Pope Francis, suffering from the flu, canceled his visit, but more than 140 leaders will take the podium on Friday and Saturday, after the ceremonial opening day on Thursday, for speeches lasting a few minutes intended to give political impetus to the Byzantine negotiations which will occupy the delegations for two weeks.

" Results "

At the top of the agenda will be the fate of fossil fuels – coal, gas, oil – whose use is the main cause of global warming and the disasters that accompany it.

Also chief executive of national oil company Adnoc, Sultan Al-Jaber wanted “the role of fossil fuels” to be mentioned in any final agreement.
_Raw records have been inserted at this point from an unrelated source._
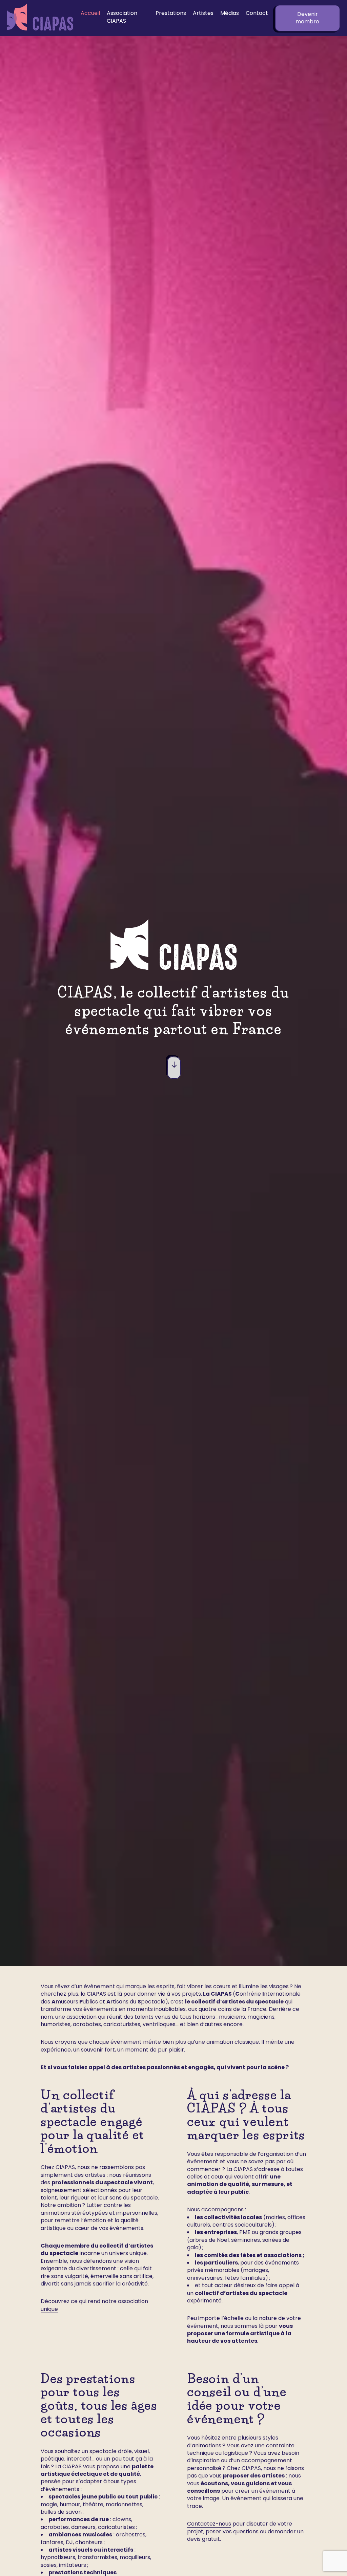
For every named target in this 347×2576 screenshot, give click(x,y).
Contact (257, 13)
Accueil (90, 13)
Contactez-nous (209, 2524)
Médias (229, 13)
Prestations (171, 13)
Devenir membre (307, 17)
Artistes (203, 13)
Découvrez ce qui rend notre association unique (94, 2305)
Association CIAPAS (122, 16)
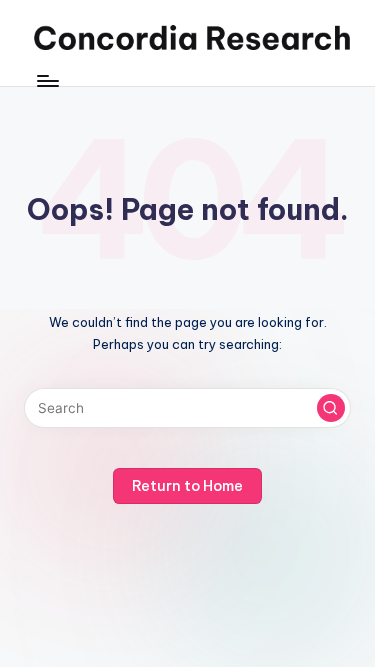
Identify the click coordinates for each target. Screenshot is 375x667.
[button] (331, 408)
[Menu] (47, 80)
This while he is under fire from criticism after the publication by the BBC and the Center for Climate Reporting of internal notes preparing official meetings which list arguments for the promotion of Adnoc projects abroad. He rejected the accusations on Wednesday. “The COP president will be judged by his results,” said Jennifer Morgan, Germany’s climate envoy.

Simon Stiell, executive secretary of the United Nations Framework Convention on Climate Change (UNFCCC), was even more blunt: "If we do not signal the end of the fossil era as we see it, know, we are preparing for our own terminal decline. »

On Friday, it will be the turn of King Charles III to speak at the opening of the summit, which will take place in the absence of the American president, Joe Biden, replaced by his vice-president, Kamala Harris, and his Chinese counterpart, Xi Jinping.